Buffett has unique views on risk
Measuring risk is difficult. In academic finance, what can’t be measured is often meaningless. So, finance academics use volatility in pricing as a proxy for risk. Investor Warren Buffett doesn’t believe in this definition of risk. Buffett doesn’t think price drops matter. If your company selection is right and you can hold investments for a long enough time, eventually, you’ll profit from them.
Fear of risk due to volatility leads to bad investment decisions
Buffett summed it up perfectly in a Berkshire Hathaway (BRK-B) letter to investors. He said if investors fear price volatility, erroneously viewing it as a measure of risk, they may end up doing some very risky things.
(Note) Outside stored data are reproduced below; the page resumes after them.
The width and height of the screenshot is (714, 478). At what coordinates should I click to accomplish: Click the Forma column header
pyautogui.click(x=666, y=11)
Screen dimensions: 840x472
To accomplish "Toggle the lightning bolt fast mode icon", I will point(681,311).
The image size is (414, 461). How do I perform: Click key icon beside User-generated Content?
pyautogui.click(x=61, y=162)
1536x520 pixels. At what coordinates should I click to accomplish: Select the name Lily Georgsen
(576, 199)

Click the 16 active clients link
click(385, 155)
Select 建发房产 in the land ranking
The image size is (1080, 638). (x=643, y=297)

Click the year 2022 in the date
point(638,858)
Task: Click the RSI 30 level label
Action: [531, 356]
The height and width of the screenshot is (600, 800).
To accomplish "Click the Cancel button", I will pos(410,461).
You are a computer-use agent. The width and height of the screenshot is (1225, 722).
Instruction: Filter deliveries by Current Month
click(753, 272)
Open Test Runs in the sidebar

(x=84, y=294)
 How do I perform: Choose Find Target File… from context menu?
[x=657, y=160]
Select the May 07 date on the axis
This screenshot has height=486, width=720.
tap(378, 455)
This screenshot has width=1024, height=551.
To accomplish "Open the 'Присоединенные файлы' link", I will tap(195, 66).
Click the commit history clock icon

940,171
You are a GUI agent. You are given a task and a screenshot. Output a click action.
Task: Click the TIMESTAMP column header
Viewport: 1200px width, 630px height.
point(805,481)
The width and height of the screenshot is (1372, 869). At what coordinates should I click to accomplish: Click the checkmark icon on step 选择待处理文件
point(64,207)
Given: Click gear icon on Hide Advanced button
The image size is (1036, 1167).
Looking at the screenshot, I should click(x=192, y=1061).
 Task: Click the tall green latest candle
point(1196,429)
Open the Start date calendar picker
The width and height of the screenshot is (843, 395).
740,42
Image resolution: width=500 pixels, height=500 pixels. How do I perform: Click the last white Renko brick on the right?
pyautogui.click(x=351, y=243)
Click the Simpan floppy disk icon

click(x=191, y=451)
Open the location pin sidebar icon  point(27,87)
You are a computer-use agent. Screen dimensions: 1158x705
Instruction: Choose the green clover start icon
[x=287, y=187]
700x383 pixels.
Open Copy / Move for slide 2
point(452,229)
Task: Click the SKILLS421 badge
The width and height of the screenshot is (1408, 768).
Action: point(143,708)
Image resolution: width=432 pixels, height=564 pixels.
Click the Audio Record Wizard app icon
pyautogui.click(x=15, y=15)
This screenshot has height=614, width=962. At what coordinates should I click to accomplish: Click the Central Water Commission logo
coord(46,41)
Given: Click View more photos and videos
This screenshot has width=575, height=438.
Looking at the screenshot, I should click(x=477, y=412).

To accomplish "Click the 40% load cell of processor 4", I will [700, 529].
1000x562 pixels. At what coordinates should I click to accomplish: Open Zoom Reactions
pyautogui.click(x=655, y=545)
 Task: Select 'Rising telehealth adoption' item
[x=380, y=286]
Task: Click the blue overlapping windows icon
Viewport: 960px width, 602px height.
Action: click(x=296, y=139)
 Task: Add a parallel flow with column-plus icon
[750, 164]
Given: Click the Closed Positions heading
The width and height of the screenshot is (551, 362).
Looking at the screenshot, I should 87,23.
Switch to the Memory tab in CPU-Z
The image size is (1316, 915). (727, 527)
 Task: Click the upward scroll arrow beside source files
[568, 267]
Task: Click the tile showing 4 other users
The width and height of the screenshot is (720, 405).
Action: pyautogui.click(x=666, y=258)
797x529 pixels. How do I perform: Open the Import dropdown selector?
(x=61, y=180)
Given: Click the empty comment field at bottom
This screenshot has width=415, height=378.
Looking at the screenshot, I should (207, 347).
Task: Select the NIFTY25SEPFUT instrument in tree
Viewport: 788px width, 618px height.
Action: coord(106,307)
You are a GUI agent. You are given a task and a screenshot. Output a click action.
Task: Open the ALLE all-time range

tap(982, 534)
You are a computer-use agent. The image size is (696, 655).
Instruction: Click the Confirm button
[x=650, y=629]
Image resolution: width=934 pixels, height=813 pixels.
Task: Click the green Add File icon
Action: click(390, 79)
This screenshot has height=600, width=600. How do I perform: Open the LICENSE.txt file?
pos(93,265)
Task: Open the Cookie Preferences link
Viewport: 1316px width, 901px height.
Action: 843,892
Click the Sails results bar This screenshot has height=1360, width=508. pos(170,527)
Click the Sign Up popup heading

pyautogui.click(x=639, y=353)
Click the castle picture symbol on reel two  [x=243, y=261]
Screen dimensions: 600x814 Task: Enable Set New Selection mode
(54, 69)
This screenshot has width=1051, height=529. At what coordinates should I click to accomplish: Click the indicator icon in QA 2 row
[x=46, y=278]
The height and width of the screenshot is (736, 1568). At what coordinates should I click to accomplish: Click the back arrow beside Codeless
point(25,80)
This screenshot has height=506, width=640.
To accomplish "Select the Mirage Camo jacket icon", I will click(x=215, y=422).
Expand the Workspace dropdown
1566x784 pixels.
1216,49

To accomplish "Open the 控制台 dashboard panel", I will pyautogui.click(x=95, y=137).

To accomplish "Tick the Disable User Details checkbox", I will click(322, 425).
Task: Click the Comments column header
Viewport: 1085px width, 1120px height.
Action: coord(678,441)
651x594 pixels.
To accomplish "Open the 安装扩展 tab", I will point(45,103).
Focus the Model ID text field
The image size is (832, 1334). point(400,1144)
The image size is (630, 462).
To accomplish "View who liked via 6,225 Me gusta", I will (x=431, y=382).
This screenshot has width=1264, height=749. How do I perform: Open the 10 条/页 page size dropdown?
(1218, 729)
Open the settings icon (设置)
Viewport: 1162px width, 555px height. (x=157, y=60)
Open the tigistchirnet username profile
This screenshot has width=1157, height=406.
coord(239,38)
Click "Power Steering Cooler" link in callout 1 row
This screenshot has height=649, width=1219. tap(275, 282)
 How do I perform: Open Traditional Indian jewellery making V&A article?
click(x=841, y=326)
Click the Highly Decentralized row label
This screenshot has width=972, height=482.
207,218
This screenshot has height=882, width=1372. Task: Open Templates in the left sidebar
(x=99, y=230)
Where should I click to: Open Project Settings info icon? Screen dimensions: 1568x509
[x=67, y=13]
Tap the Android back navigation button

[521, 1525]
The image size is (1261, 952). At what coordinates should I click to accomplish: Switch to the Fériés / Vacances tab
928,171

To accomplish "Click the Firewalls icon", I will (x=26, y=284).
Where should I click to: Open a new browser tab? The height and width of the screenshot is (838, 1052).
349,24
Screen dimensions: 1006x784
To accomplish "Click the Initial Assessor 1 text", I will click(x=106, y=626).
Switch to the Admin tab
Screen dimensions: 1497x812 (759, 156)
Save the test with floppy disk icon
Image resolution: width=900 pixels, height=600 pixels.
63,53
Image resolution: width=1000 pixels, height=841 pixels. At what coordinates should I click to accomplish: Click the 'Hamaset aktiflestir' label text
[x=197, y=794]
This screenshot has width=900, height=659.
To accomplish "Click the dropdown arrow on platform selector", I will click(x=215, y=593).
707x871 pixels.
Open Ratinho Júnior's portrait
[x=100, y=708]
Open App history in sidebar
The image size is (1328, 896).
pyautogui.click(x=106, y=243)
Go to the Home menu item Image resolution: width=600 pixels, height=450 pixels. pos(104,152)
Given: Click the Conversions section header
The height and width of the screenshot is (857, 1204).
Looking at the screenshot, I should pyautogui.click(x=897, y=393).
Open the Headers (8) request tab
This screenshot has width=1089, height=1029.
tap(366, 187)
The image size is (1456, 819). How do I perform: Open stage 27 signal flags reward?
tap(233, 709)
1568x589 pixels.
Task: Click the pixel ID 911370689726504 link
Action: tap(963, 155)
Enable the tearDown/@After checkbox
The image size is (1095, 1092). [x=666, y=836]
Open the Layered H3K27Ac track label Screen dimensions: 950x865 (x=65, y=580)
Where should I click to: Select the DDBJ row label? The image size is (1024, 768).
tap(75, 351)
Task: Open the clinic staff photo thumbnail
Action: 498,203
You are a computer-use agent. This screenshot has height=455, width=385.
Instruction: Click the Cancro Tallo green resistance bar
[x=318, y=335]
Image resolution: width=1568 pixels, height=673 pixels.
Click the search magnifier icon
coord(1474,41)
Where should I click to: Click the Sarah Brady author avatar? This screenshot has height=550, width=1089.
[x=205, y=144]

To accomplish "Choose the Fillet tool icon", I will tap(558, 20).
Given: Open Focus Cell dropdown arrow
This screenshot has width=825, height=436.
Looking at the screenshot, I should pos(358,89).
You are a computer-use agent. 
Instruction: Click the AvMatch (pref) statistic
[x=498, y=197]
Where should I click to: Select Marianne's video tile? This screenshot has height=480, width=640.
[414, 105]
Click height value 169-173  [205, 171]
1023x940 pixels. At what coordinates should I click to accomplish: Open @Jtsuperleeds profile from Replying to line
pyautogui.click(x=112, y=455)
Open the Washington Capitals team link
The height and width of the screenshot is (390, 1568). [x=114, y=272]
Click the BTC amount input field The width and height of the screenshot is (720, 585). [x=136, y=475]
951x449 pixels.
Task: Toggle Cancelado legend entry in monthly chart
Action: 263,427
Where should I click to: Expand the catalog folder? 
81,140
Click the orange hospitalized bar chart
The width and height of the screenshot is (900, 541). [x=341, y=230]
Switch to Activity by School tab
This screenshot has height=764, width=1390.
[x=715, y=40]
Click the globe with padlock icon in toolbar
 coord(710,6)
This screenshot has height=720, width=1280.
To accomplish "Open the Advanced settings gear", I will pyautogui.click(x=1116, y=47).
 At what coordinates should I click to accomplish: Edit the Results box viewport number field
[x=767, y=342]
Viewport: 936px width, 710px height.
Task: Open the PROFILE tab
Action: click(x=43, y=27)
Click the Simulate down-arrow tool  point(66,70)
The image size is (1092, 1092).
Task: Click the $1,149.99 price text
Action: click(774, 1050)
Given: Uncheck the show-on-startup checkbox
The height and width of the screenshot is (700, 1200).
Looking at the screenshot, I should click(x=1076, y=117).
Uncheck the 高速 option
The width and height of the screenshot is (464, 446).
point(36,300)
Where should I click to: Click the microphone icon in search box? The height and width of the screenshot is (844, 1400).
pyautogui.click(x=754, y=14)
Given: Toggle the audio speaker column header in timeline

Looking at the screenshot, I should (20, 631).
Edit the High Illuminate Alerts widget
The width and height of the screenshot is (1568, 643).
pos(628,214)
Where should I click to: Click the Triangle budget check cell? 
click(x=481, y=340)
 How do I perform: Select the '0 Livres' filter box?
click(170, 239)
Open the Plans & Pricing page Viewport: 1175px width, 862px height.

He gave the example of pundits who, six years ago, saw stock prices falling and advised investing in so-called safe Treasury bills or bank certificates of deposit. Investors who heeded this advice are now earning more meagre returns than they had previously expected.
If investors hadn’t feared this price volatility, they could have earned good returns simply by investing in index funds or ETFs such as the iShares Core S&P 500 ETF (IVV) and the iShares Russell 2000 ETF (IWM).
Buffett has held stocks through down cycles
Buffett holds on to stocks he’s confident in during down cycles and comes out the better for it over the long run. Wells Fargo & Co. (WFC) fell during the subprime crisis. IBM (IBM) fell throughout the dot-com bubble. Coca-Cola (KO) traded below its 1998 highs for the next 15 years. But Buffett held on. The KO stock finally rose above its 1998 highs in 2014. This long-term view of investment negates volatility in the short run and earns investors good returns.